In terms of combatting the serious democratic problems identified in Under the Eye of Power, Dickey says society must focus on “understanding the psychological need that drives the conspiracist to seek out alternative stories.” And at various points Dickey succeeds in highlighting how alienation from the current political system can push people towards believing in conspiracies as “a simplified narrative to dispel chaos in one’s life.” This type of analysis makes a lot of sense, as certainly capitalism is quite adept at inflicting chaos on ordinary people’s lives.

But leaving aside explanations that tend to individualize the institutional causes of mass paranoia, the primary value in Dickey’s book lies in his ability to show how the widespread belief in conspiracies (particularly right-wing ones) owes much to the fact that the ruling class benefit from the promotion of such fictions. With this process of anti-democratic interference being aided by establishment politicians and capitalist media outlets who work symbiotically to allow political confusion to wreak havoc in our communities.

Now with the ascendance of widely held baby-eating conspiracies like QAnon and the far-reaching influence of far-right populists like Donald Trump, the “problem of conspiracy belief and paranoia has taken on a renewed urgency in the past few years”. But as Dickey correctly affirms…

“…these eruptions are never new; rather, they are part of a long-standing continuum. But for such moral panics surrounding secret groups to be successful, each one must be treated as singular and unlike anything that’s come before it, which is why they are allowed to be quickly forgotten as soon as the moment has passed. The history of American democracy involves a kind of deliberate historical amnesia, such that each generation can be free to imagine that the moral panic that grips them in their time is a new singularity.”
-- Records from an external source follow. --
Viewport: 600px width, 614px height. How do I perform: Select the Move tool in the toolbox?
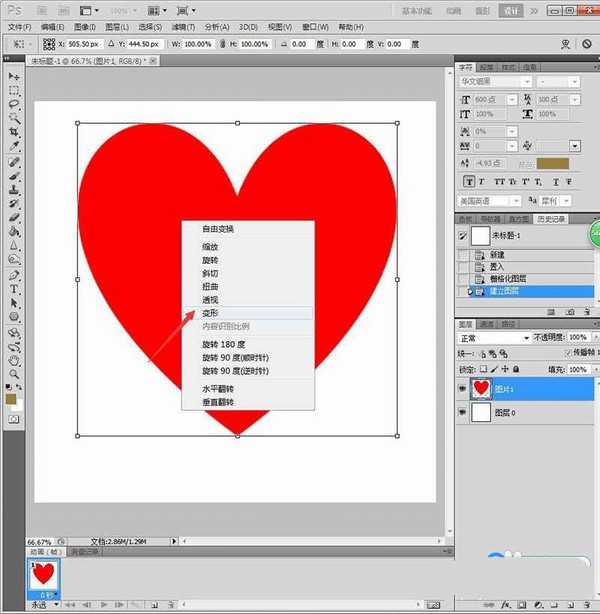(x=14, y=76)
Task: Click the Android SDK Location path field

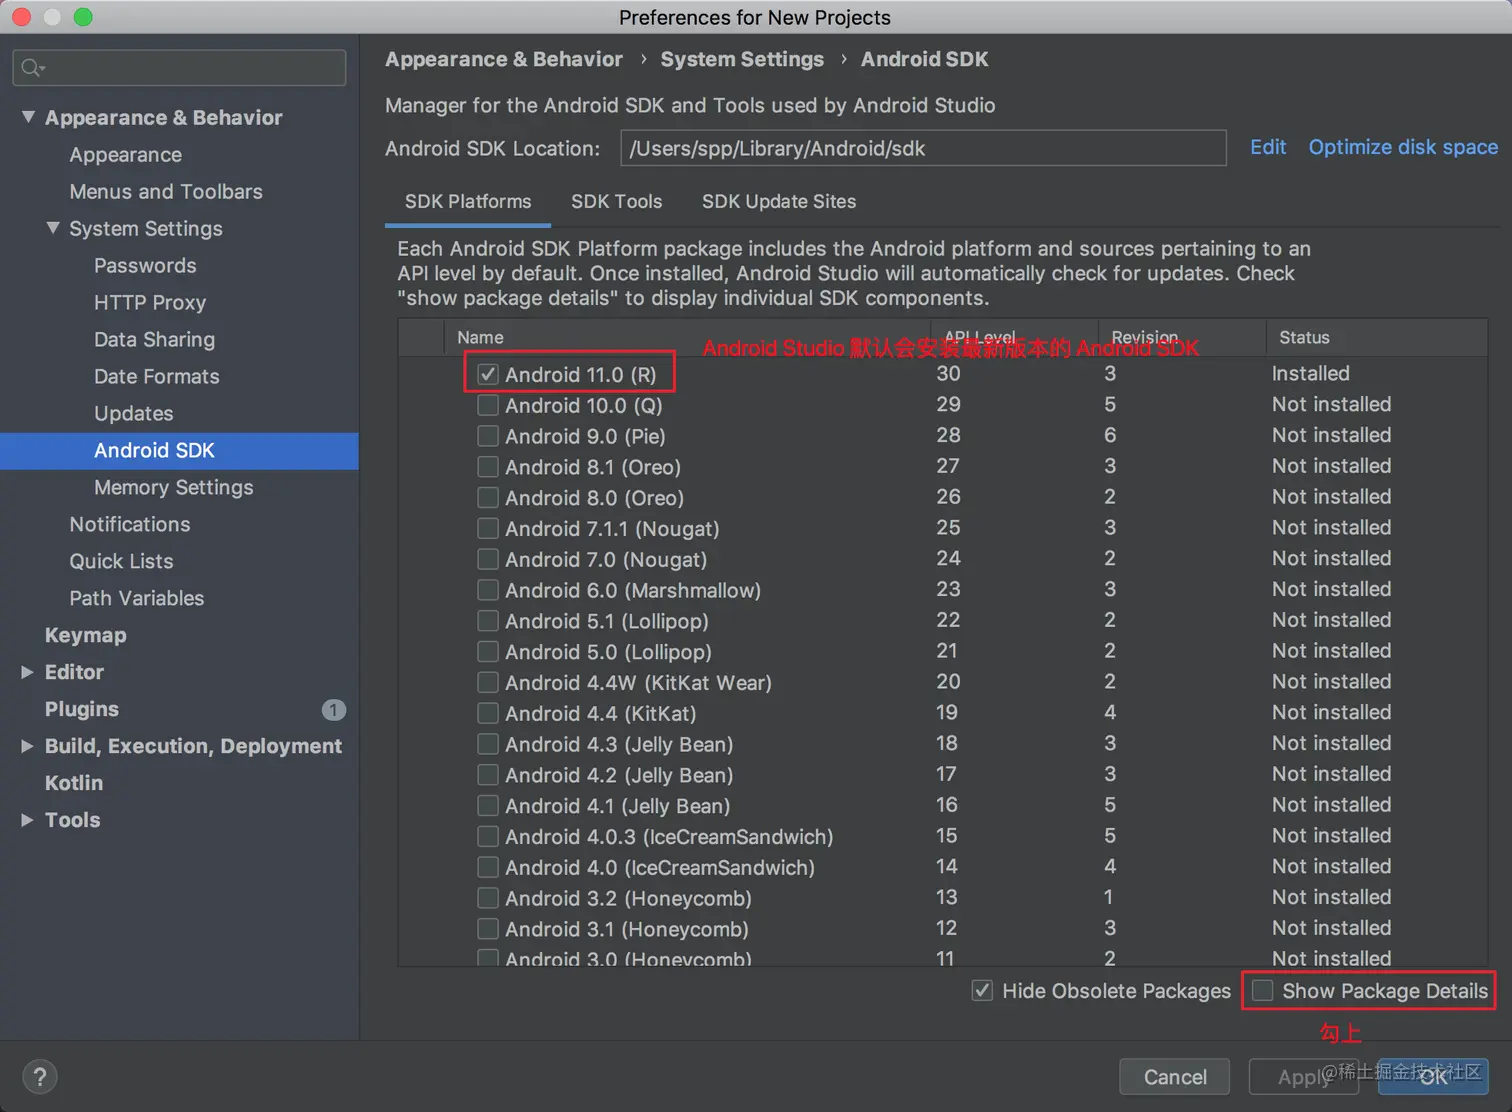Action: [922, 148]

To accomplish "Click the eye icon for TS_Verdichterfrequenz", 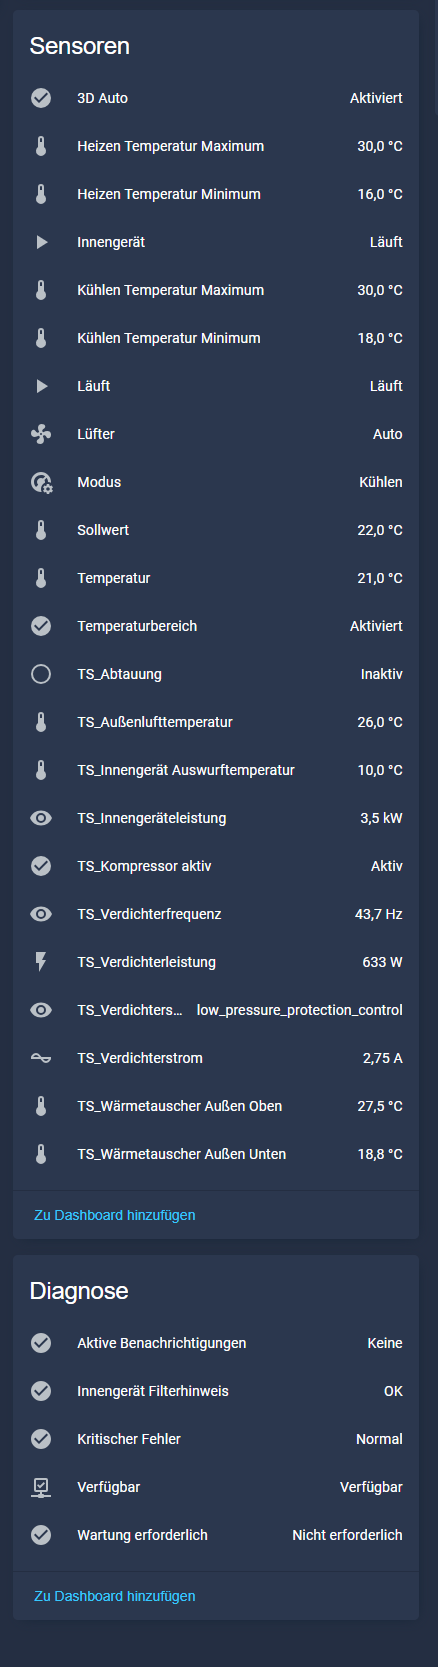I will [41, 914].
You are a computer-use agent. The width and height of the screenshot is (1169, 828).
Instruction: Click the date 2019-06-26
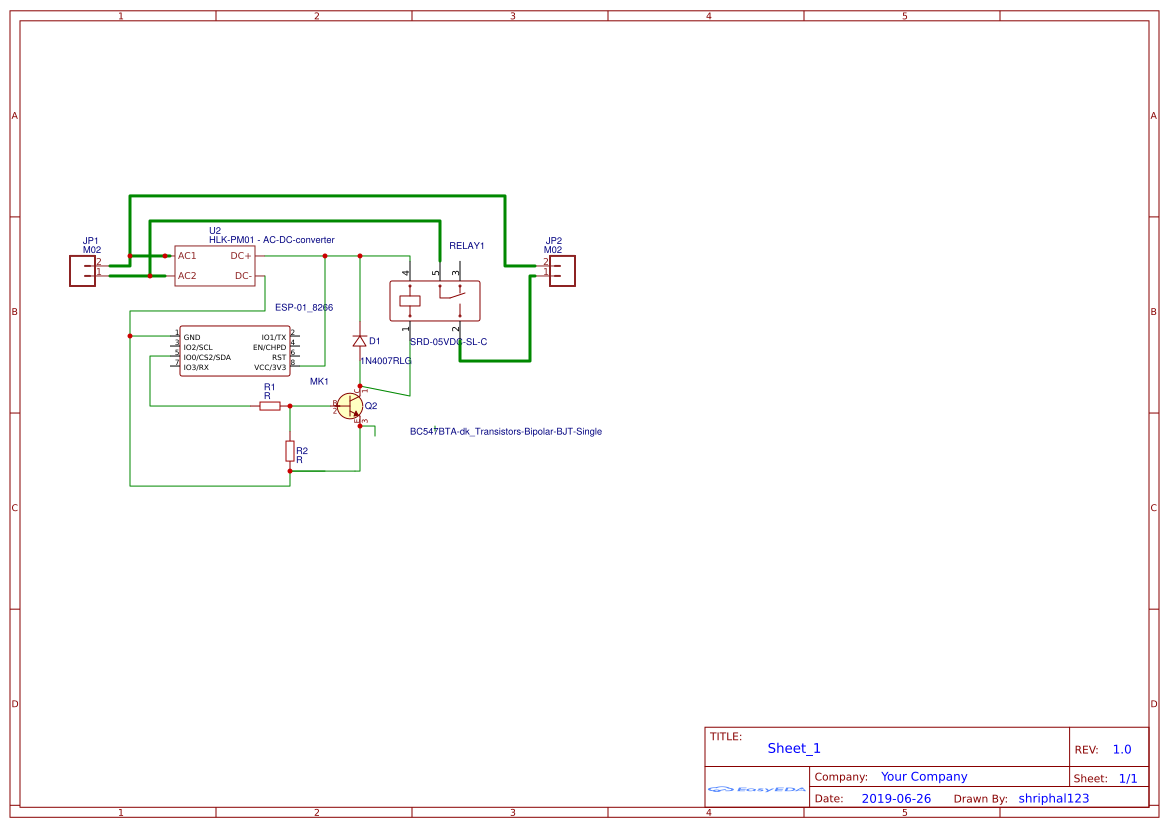pos(896,799)
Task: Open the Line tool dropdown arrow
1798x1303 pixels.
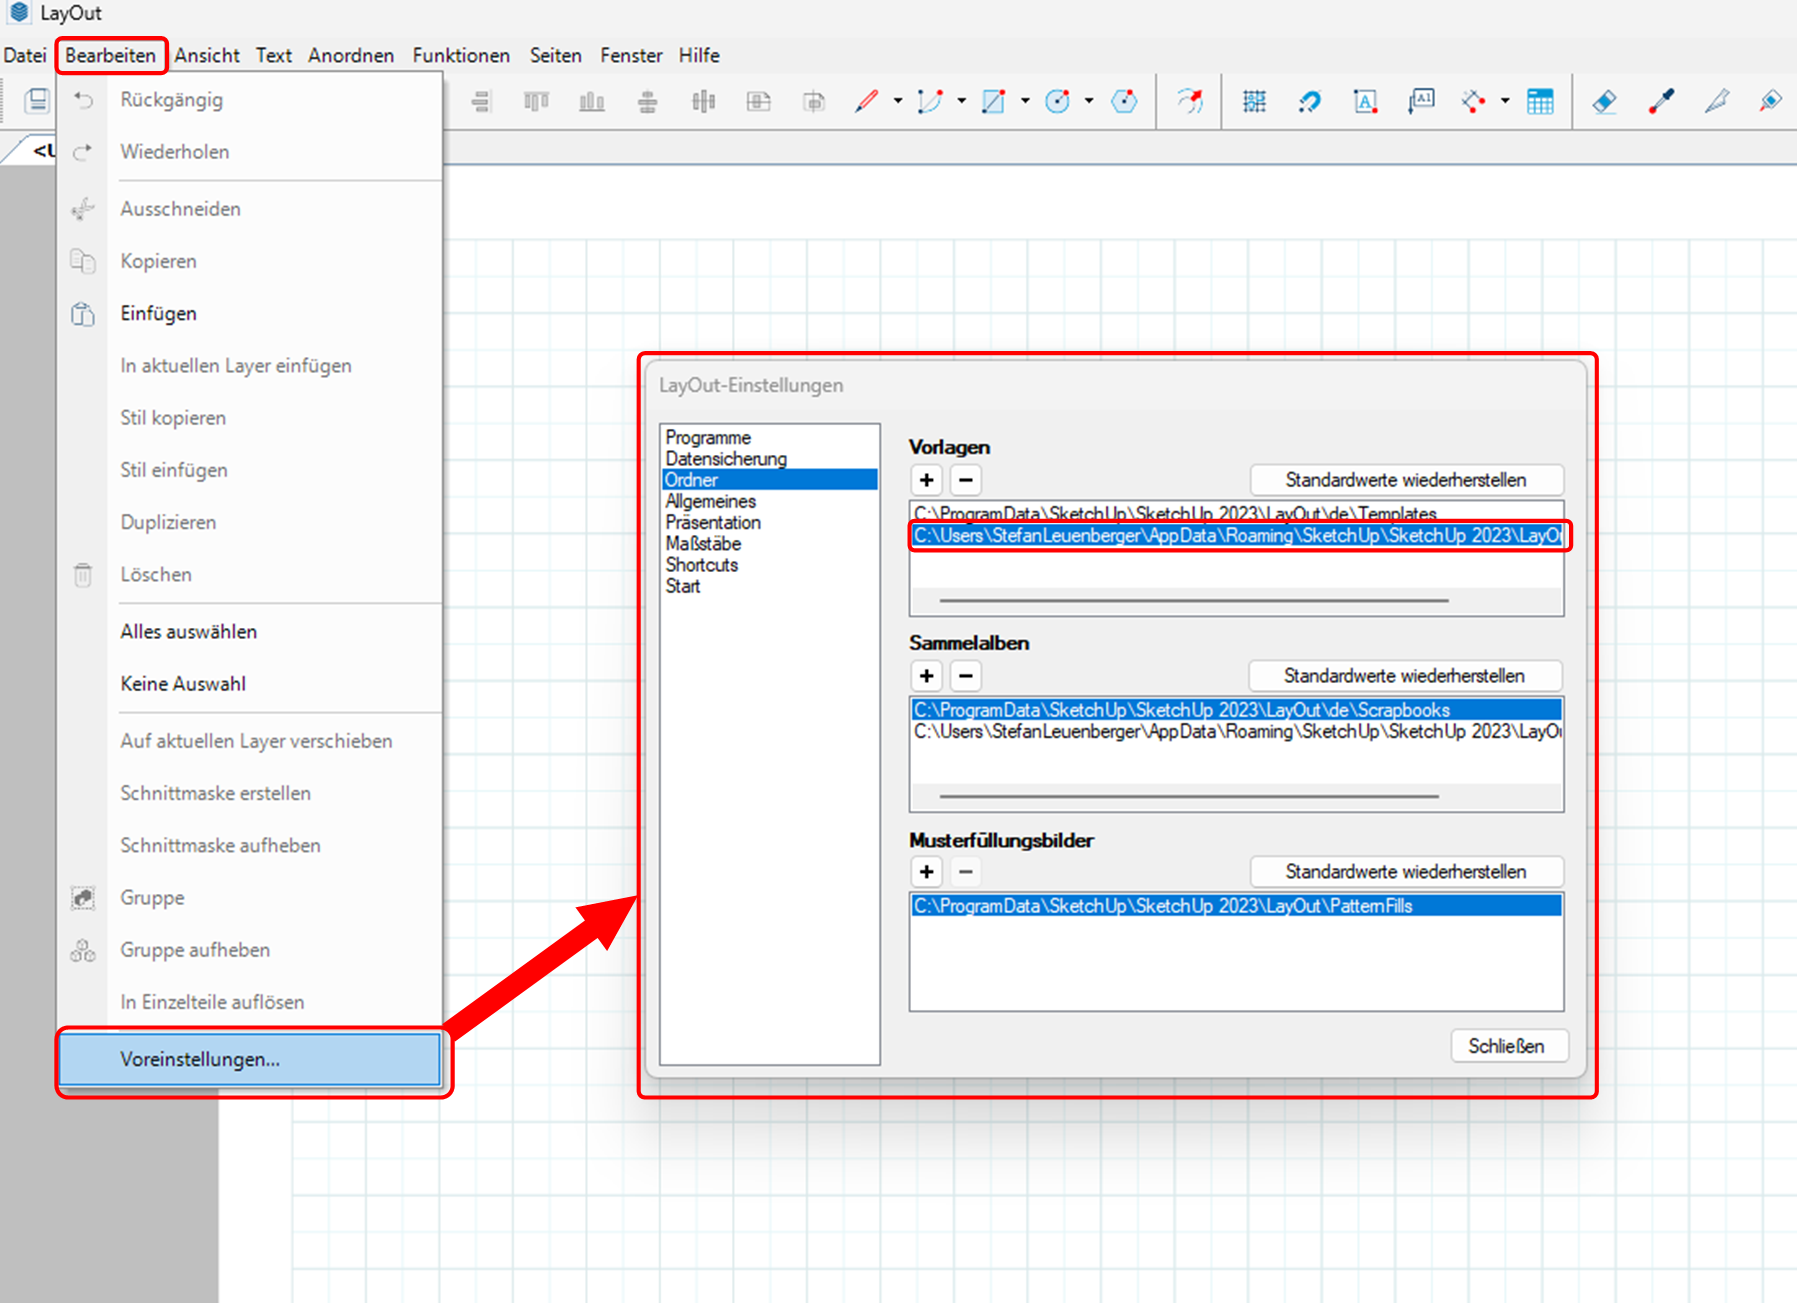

Elite-driven moral panics are therefore “allowed” to be forgotten by elite propagandists precisely because it serves the interests of the powerful. As Dickey adds, this process of forgetting is “an almost state-sponsored amnesia designed to treat each emerging moral panic as entirely new.” In this way each “new” conspiracy can be used “to moderate or prohibit social change, to resolve tensions inherent in the democratic process in the most regressive way possible.” This leads Dickey to conclude that this deep-seated problem needs to “be attacked not in terms of technical fixes by the media or Facebook, but in a wholesale awareness of how we approach the question of democracy.”

In searching for a solution to this problem Dickey states that “The point, to paraphrase Karl Marx, is not just to describe the world, but to change it.” This is something that Marxists would agree with. But Dickey unfortunately only calls upon his readers to hold on to hope and reject despair, because as he continues, “radical hope… is the only thing that has ever changed anything in this country.” This of course is partly true, but passive hope without a commitment to active organizing will get us no-where, especially if we are serious about changing the world by following Marx in striving to expunge capitalism from our lives.

So, in addition to radical hope, let’s do everything in our power to ensure that workers are prepared to strike back against the ruling class in the epic fight that lies ahead of us all. And let’s hope that ordinary people will succeed in dispelling all fear and conspiracies from our collective lives, so we can succeed in bringing about the necessary transition to a democratic and socialist world that is devoid of paranoia.

Michael Barker is the author of The Occult Elite: Anti-Communist Paranoia and Other Ruling-Class Delusions (2022).